### Text passage
Qualifiers…….are right up there for me as one of the top three worse things to hear in conversation (hate-filled statements and lazy excuses are the two others). Although I detest qualifiers in conversations, I am used to hearing them on a regular basis, because I’m a person of color and a woman. Recently, however, I had the opportunity to hear another qualifier used in a conversation with me at work.
Other person: Shana, so we are getting around the time of the year that we talk about next year. What are your plans and ideas? Do you want to stay in your current role or do something else?
Me: I’m not sure. I enjoy educational technology and helping people use technology purposefully, but I miss working with students directly. Luckily with the Collaboratory, I get the opportunity to combine both of my interest working with kids and educational technology.
Other person: Yes, the Collaboratory is amazing. Students are engaged and really enjoying learning. You really took your idea and created an awesome space that is safe for students, they are engaging with technology and collaboratively learning. “You are such a hard worker, very smart, and the lesson planning and instructional strategies you’ve been able to incorporate across all content areas in the Collaboratory are as good if not better than some instructional coaches who work in our district. And that’s amazing because you were just a health and PE teacher.”

### Written problem a
Update the listing from the line with "Given: Click the Mirror Horizontally icon" up to and including the final line of the listing, changing "Mirror Horizontally" to "Flip Horizontally" and keeping everything else the same. Leave the pictures out.

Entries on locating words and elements
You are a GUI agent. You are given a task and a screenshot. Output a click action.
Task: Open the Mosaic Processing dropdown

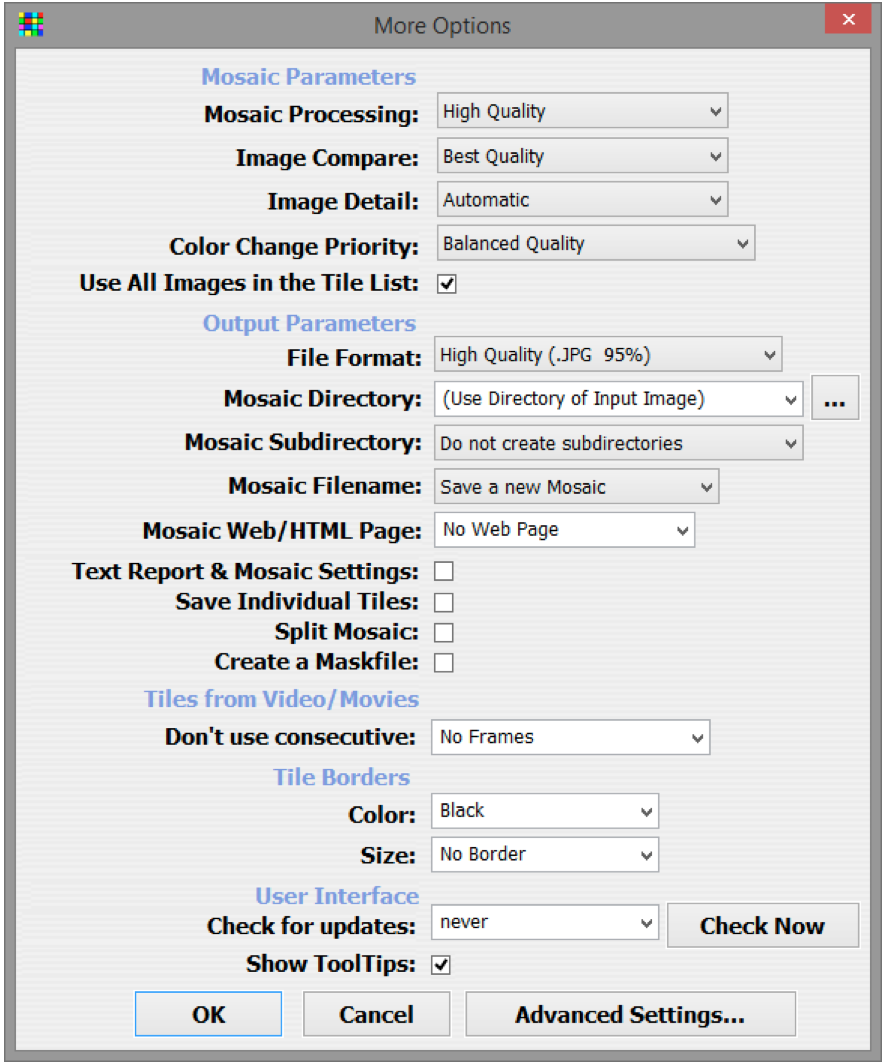(x=583, y=111)
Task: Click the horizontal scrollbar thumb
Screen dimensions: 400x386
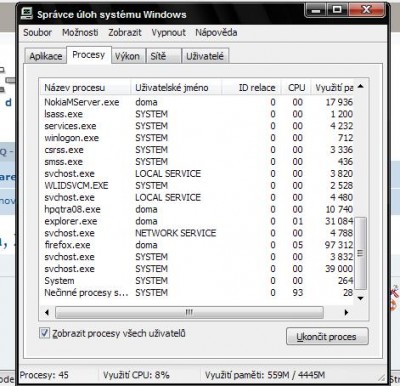Action: (x=189, y=313)
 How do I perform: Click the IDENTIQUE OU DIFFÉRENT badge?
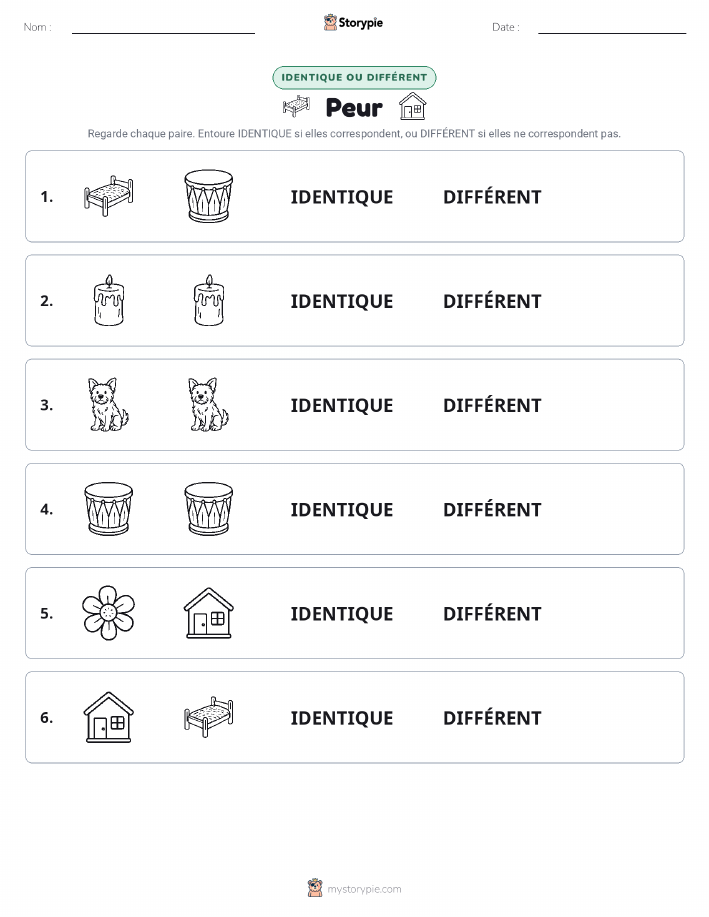pyautogui.click(x=354, y=77)
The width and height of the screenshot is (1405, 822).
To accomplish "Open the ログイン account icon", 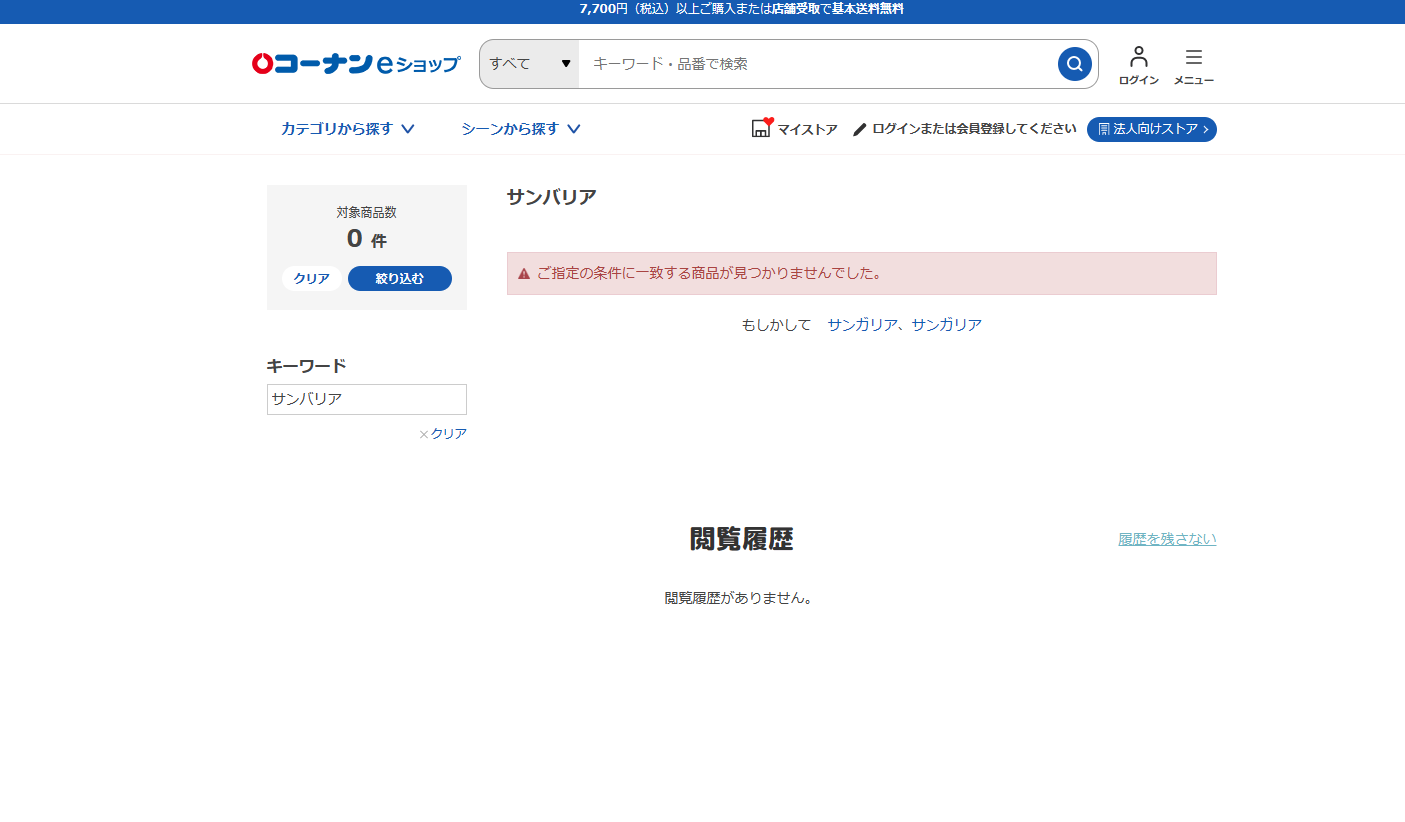I will pos(1138,57).
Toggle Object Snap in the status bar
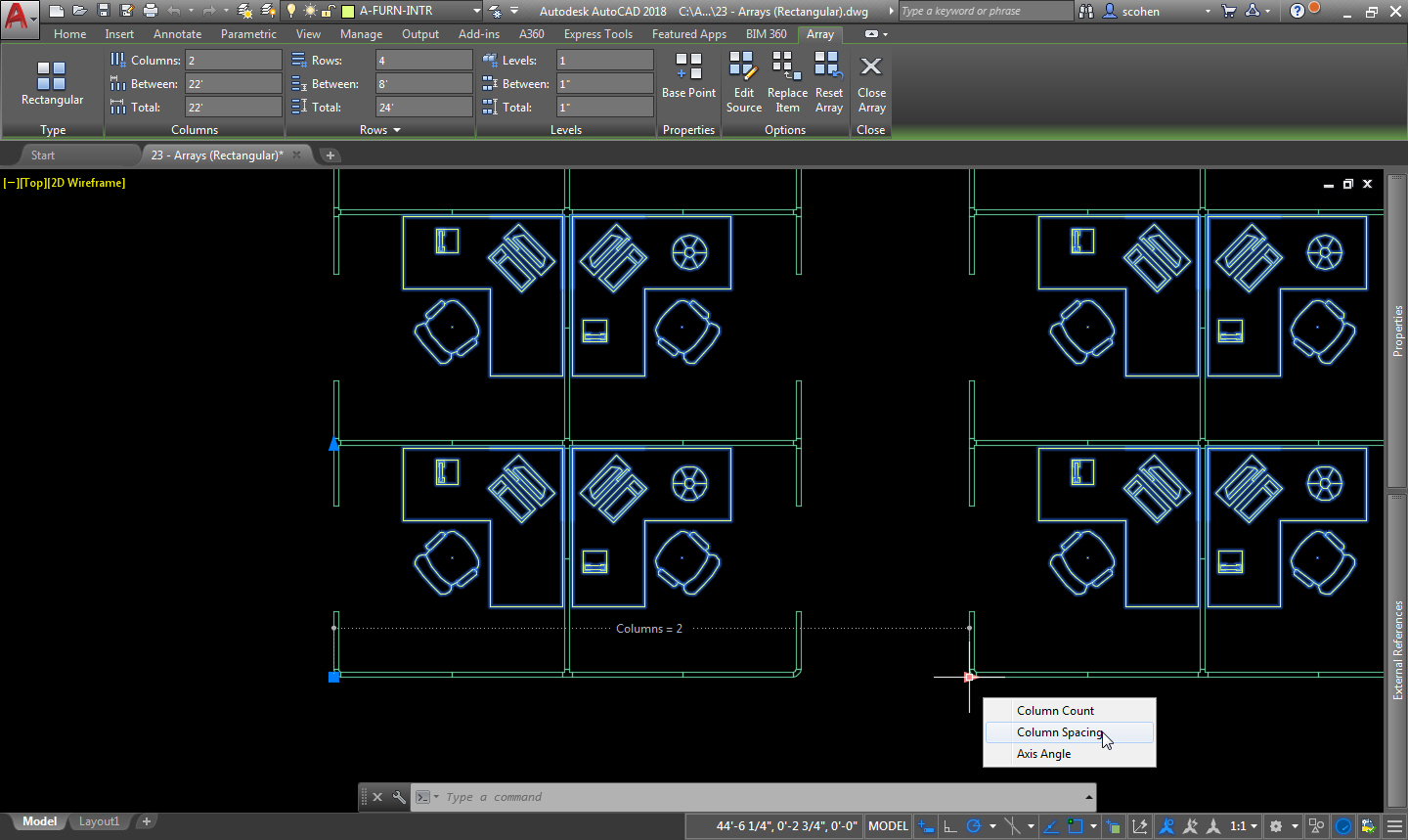Viewport: 1408px width, 840px height. (1074, 825)
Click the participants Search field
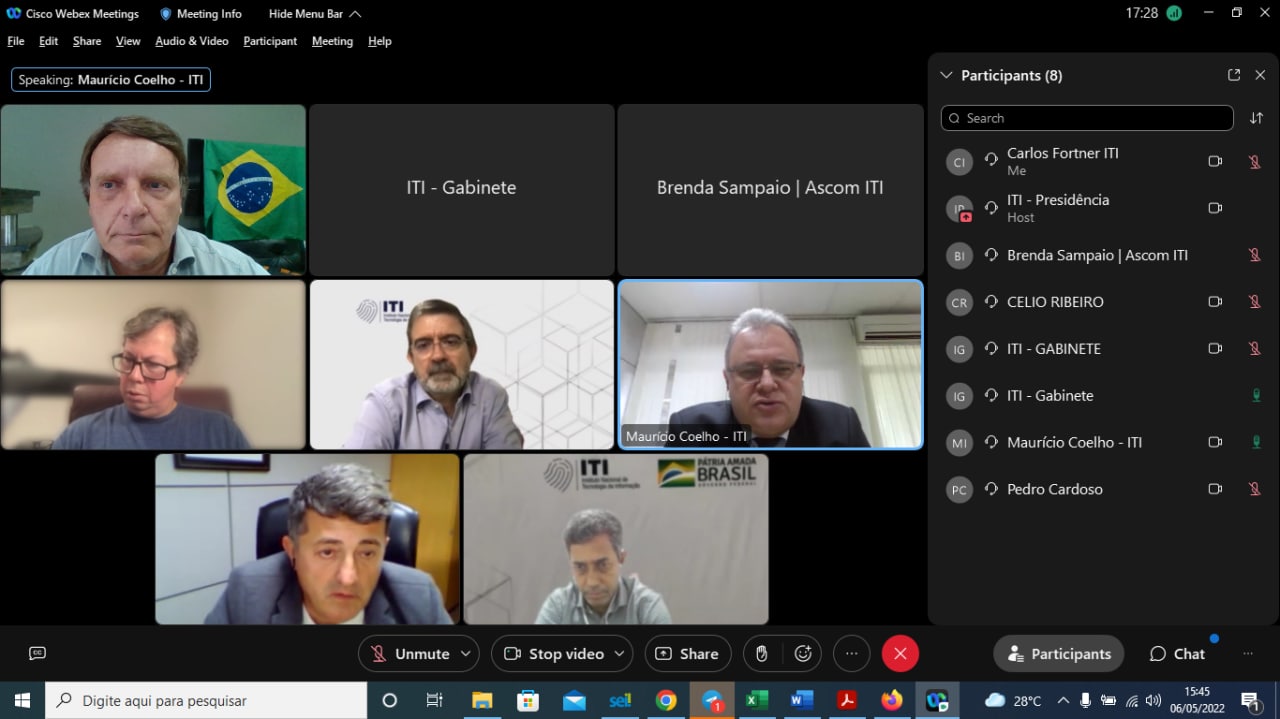Image resolution: width=1280 pixels, height=719 pixels. (1087, 118)
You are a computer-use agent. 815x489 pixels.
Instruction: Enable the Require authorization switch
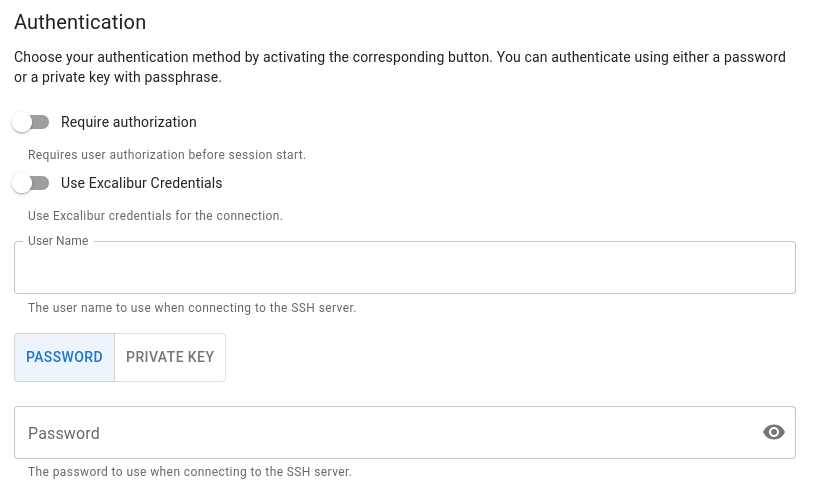click(x=31, y=122)
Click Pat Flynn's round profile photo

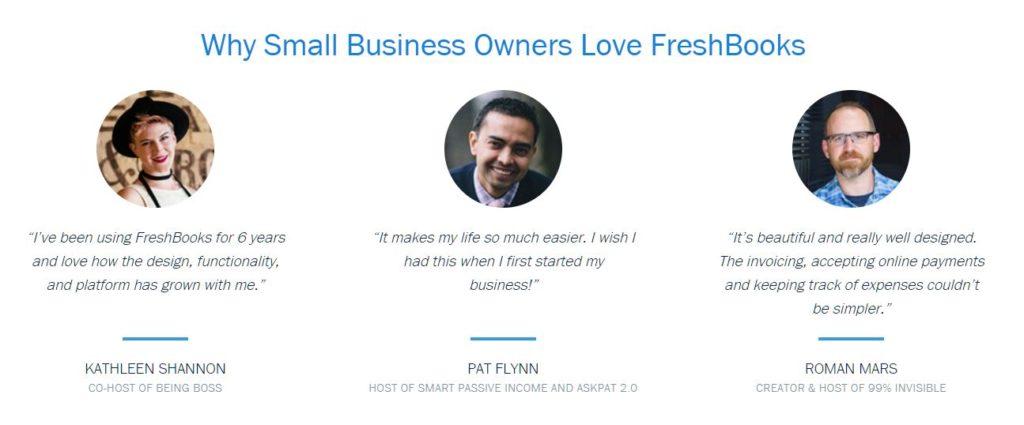coord(503,148)
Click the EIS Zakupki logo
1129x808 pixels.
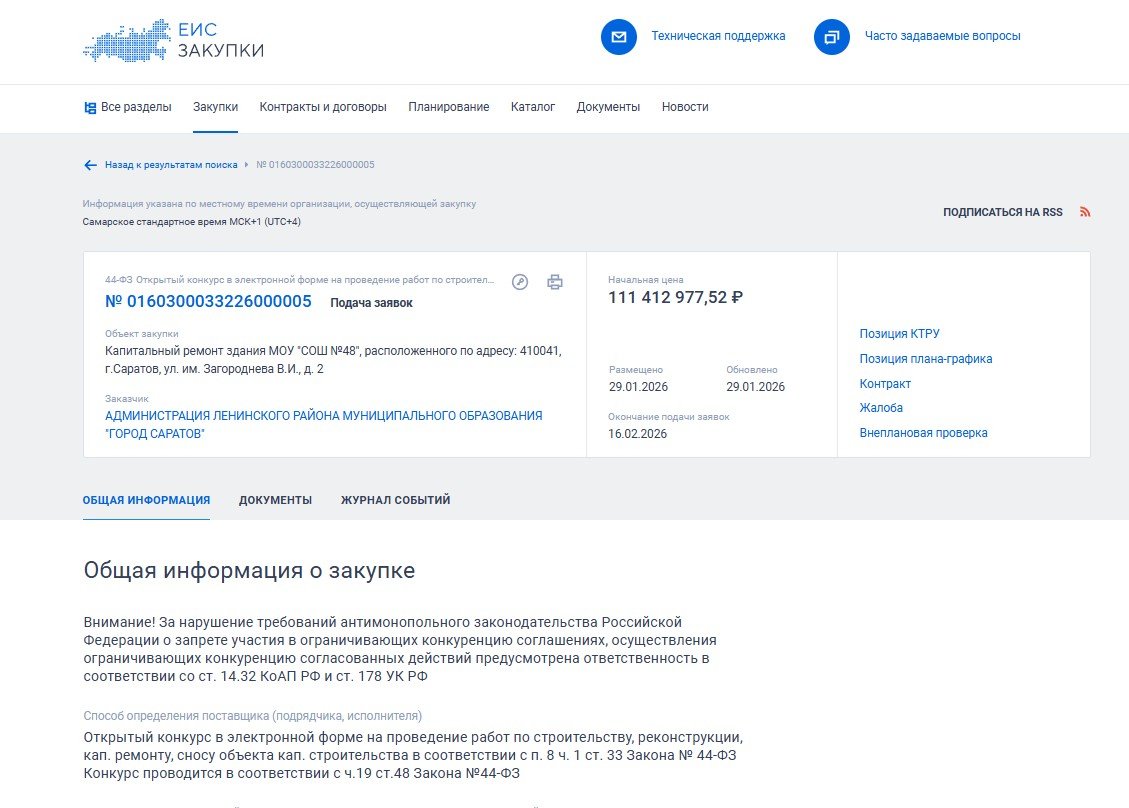173,40
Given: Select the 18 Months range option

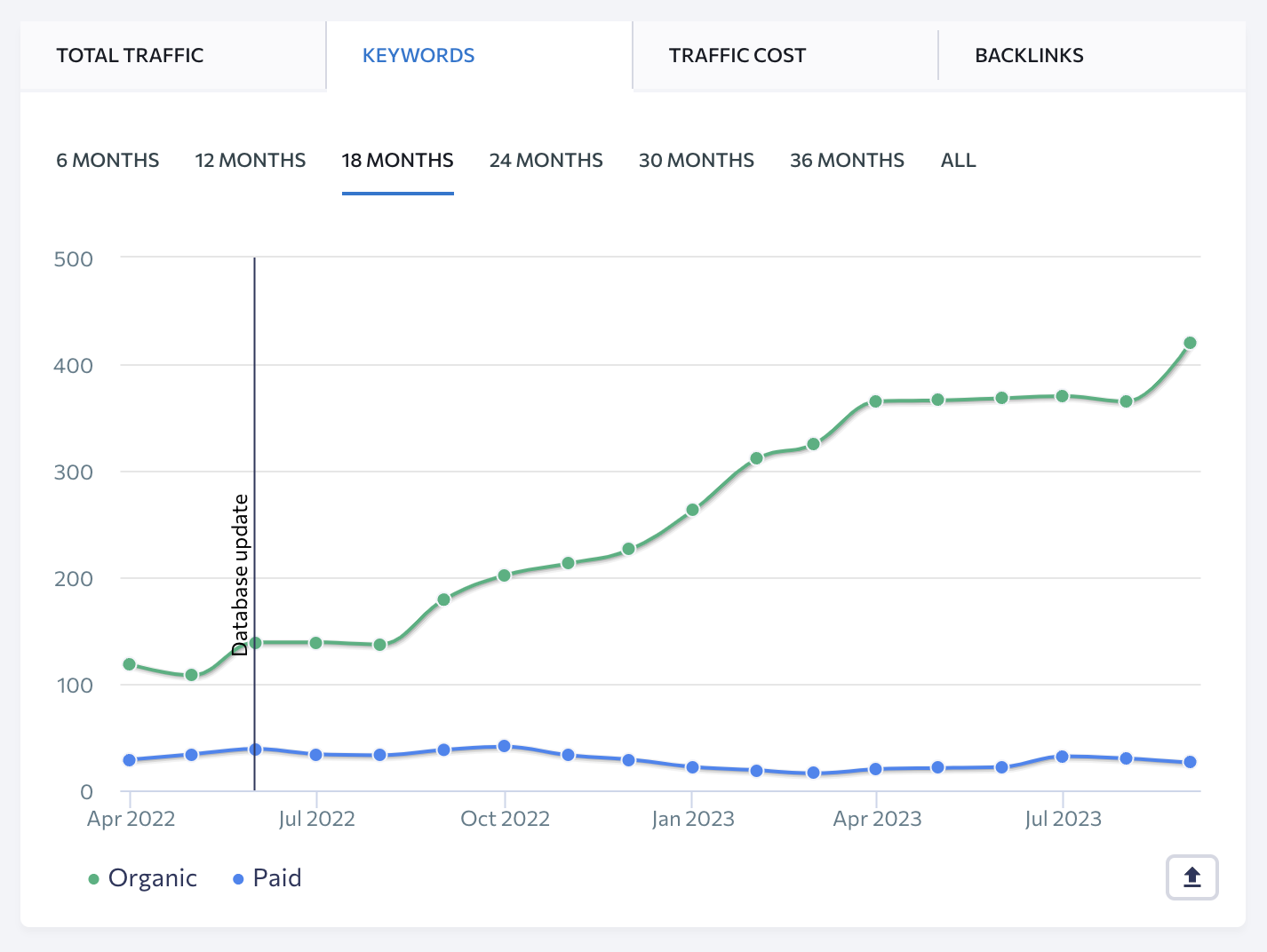Looking at the screenshot, I should pyautogui.click(x=397, y=160).
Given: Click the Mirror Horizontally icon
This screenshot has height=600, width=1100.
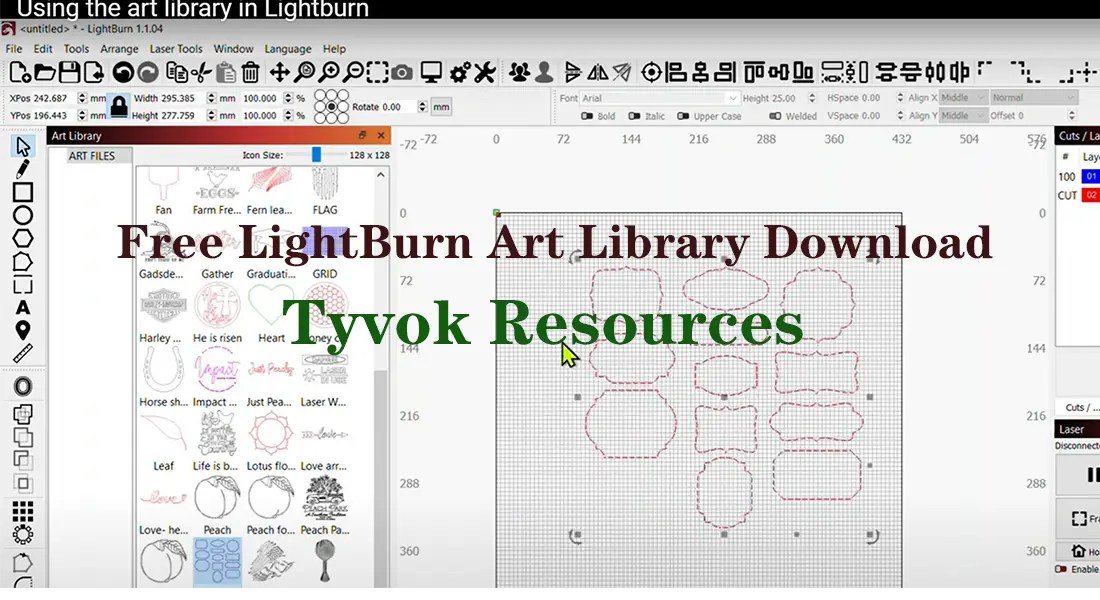Looking at the screenshot, I should [597, 71].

### Written problem b
Copy the passage on qualifiers word for word from "Qualifiers…….are right up" up to and including "me at work.".

### Final result a
Given: Click the Flip Horizontally icon
This screenshot has height=600, width=1100.
Looking at the screenshot, I should [597, 71].

### Final result b
Qualifiers…….are right up there for me as one of the top three worse things to hear in conversation (hate-filled statements and lazy excuses are the two others). Although I detest qualifiers in conversations, I am used to hearing them on a regular basis, because I’m a person of color and a woman. Recently, however, I had the opportunity to hear another qualifier used in a conversation with me at work.